In a memorandum highlighting the capital improvements for the 2014-2015 fiscal year, a department request called for an aging vessel to be replaced with a 29-foot Crystaliner patrol boat. The application also recommended the purchase of an additional boat in fiscal year 2015-2016.

Weiss, who provided committee members with a packet highlighting the boat’s specific operations, suggested the capital be loaned from the Fleet Fund to replace the worn-down vessel. Subsequently, Weiss added that the borrowed money would be reimbursed through a Fleet Replacement Fund. He said there wouldn’t be any immediate outlay of money from the Harbor Fund to cover the fleet, and over time the allocated funds would be replenished.

Oceanside Harbor Patrol Capt. Fred Armijo charted the responsibilities of the department’s four vessels, noting that the boat in question, an R2 with weak structural integrity, a broken arch and blown stringers, needs replacement soon.

Harbor Patrol, which Armijo said has been involved in 486 individual responses since 2013, implement four boats in operations, with three used as patrol boats for firefighting, search and rescue and EMS actions. Still, several committee members requested more statistical background involving instances of response calls, vessel usage in hours and repair specifics such as breakage and downtime.

“You’re asking for a half a million dollars for these boats and they sit in the harbor all the time unless you see these guys training,” committee member Les George said.

Armijo said the precise details being sought by the committee are not available due to the lack of technology on the boats compared to patrol cars.

Kevin Byrne, HAC chairman, requested that Weiss and Harbor Patrol provide a replacement schedule of the boats, a comprehensive budget and information on potential grant money through email to committee members. City officials will propose a budget recommendation for the fiscal year to the City Council June 2. The HAC isn’t scheduled to meet again until Sept. 25.

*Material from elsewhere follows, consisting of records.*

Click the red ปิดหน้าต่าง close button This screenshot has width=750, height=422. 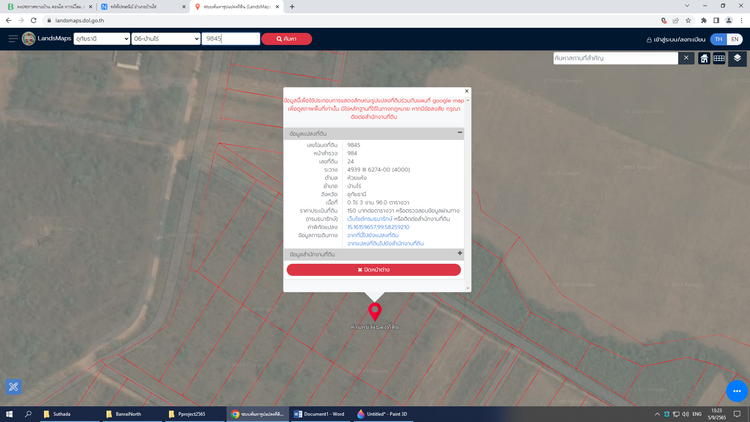(374, 270)
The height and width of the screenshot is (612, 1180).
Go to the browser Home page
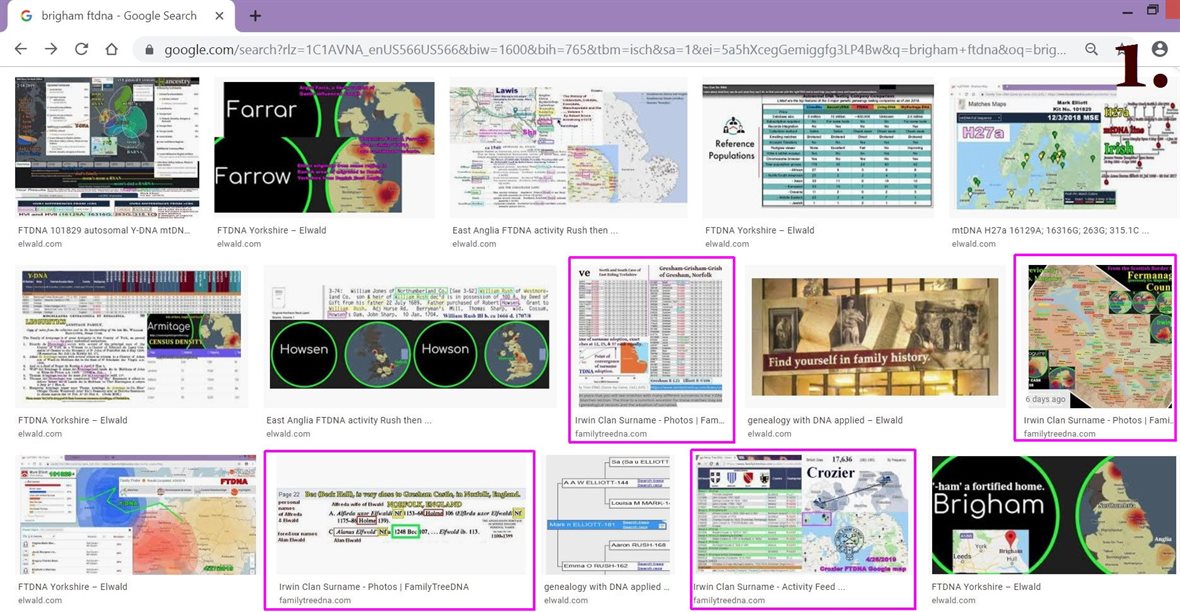click(112, 49)
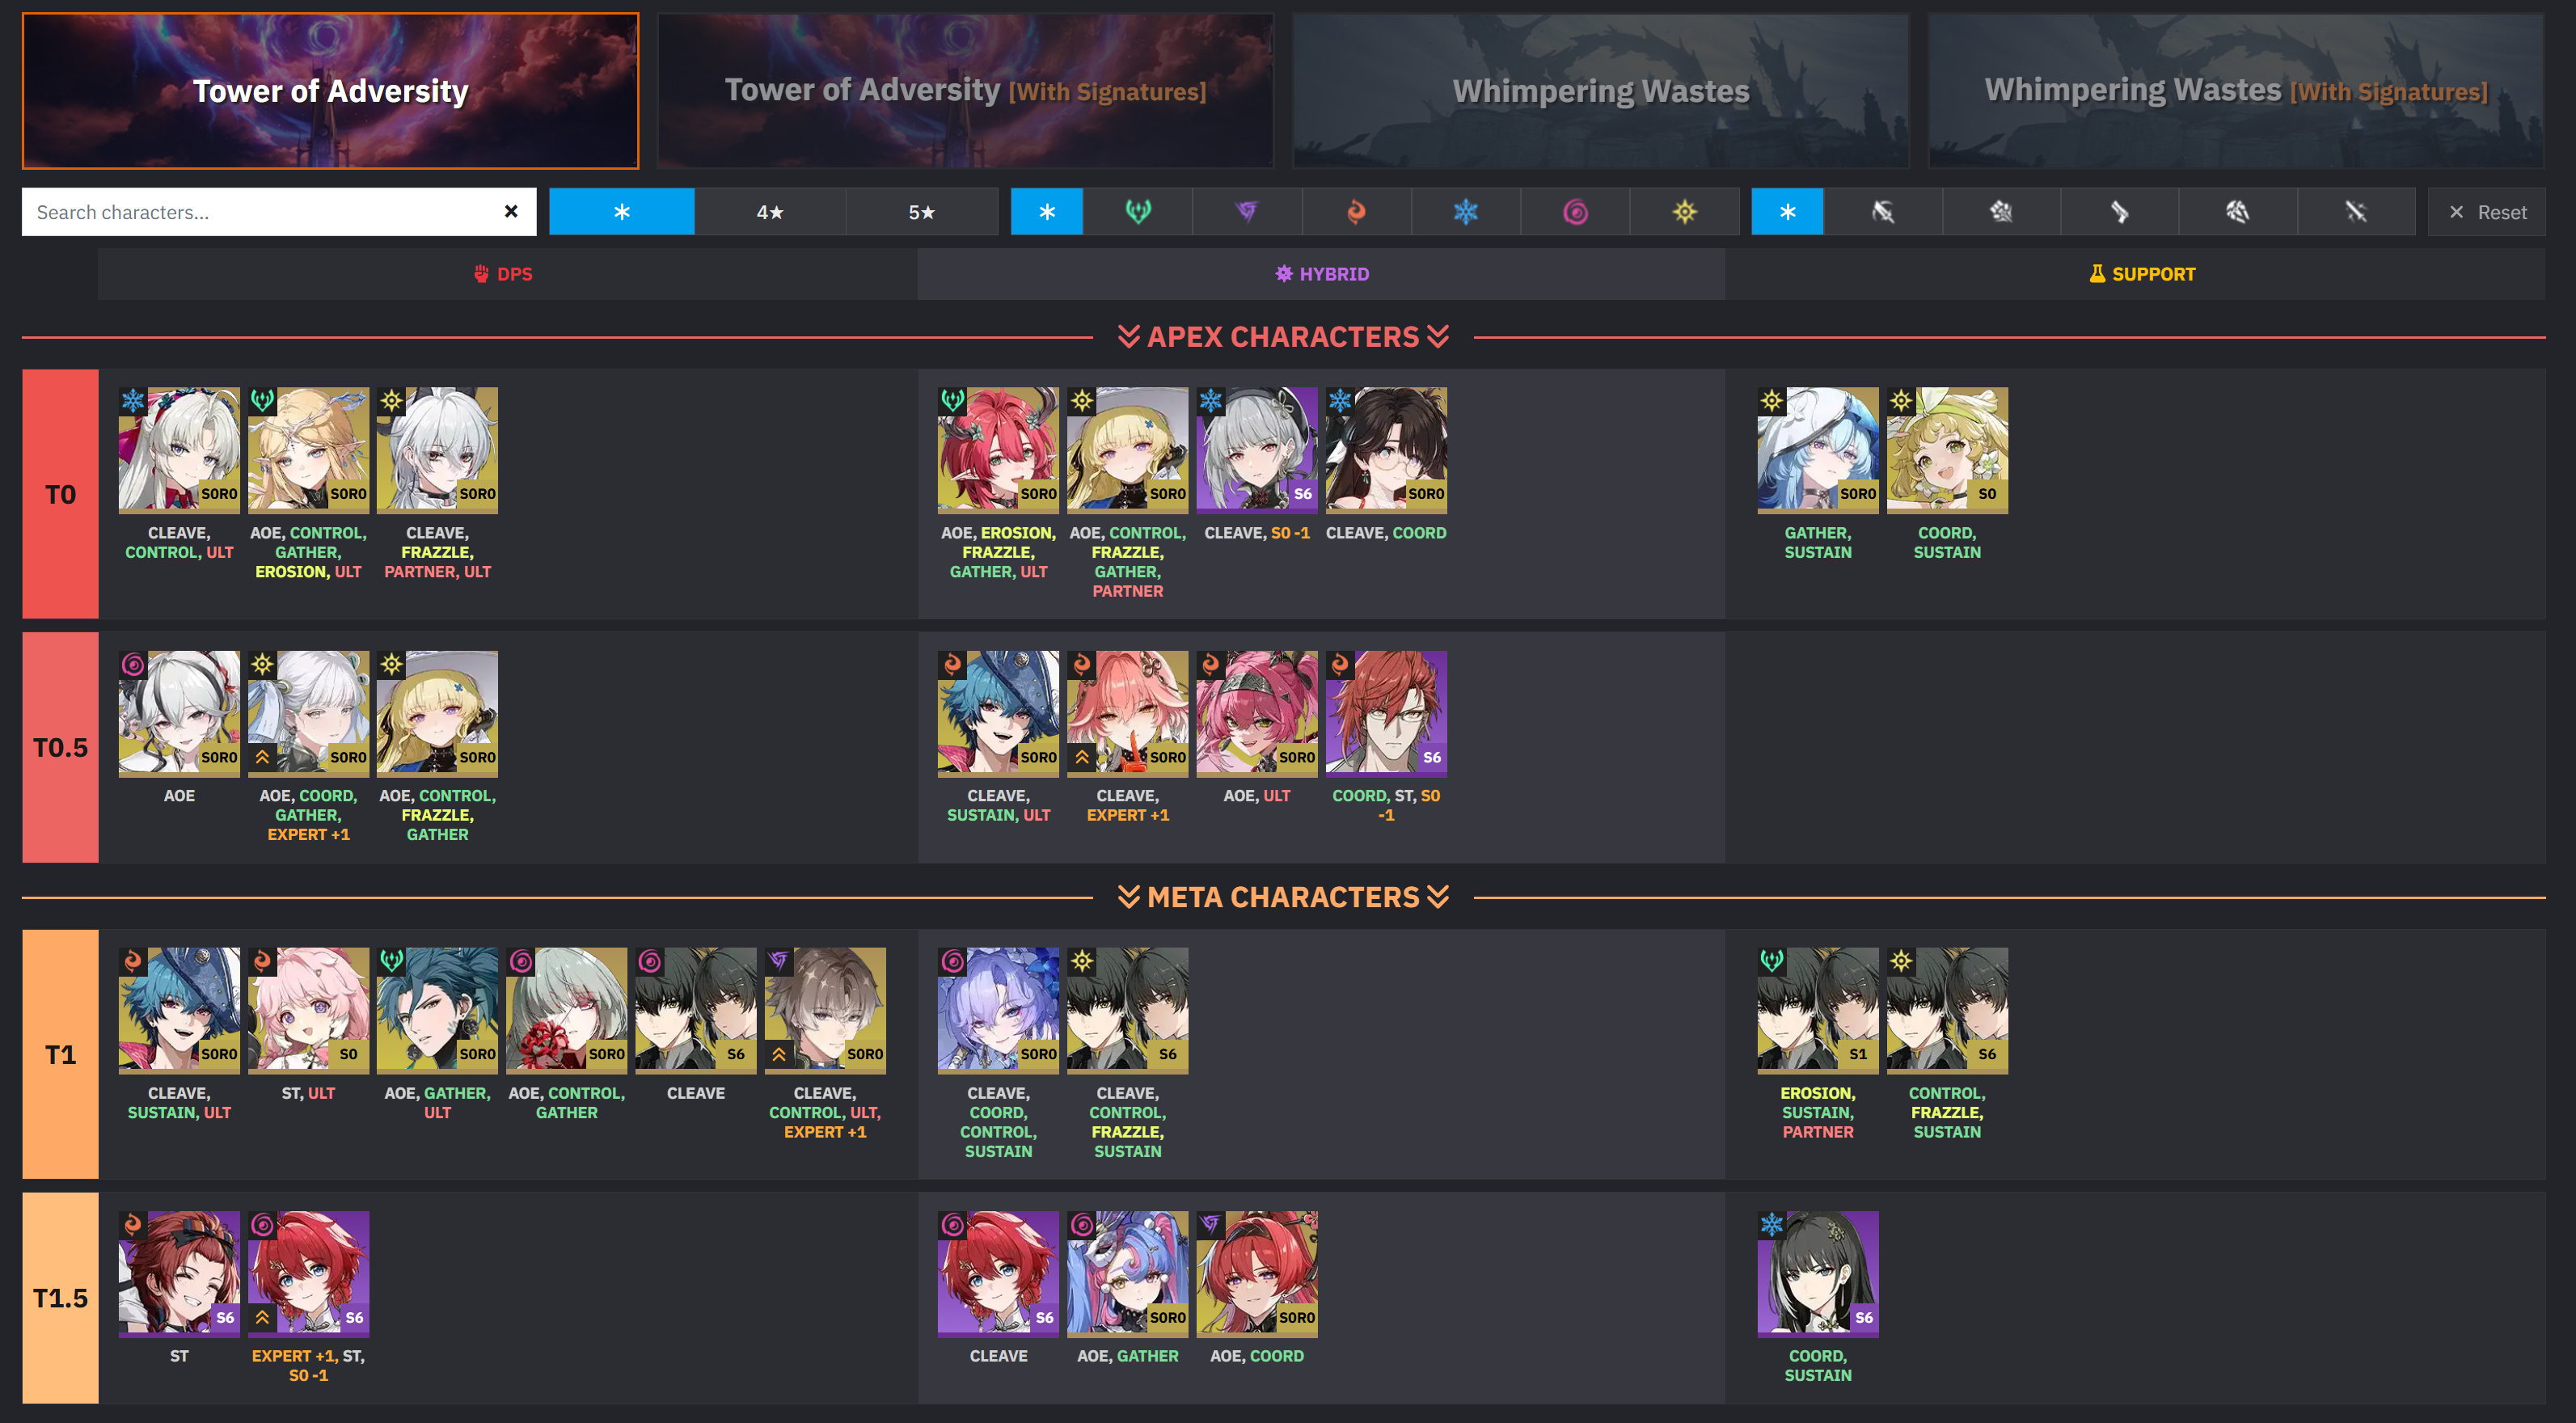Filter by the pink Havoc swirl icon
This screenshot has height=1423, width=2576.
click(1575, 212)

Weiss also provided an update on the recruiting process of the Harbor Manager position.

“It’s posted on the city’s website and is being advertised,” he said. “The recruitment period will close on May 30 of this year.”
Prospective applicants will be screened by Human Resources between June 2 to 5 and interviews are scheduled to begin June 24. The HAC, under Weiss’ request, selected two members of the committee—George and Jim Jenkins—to participate on the interview panel.

Weiss said he will soon reach out to a member of the Economic Development Commission to also sit in on the process.
He added that final candidate selections will be submitted during the first week of July, and the goal is to have the new hire start no later than Aug. 20.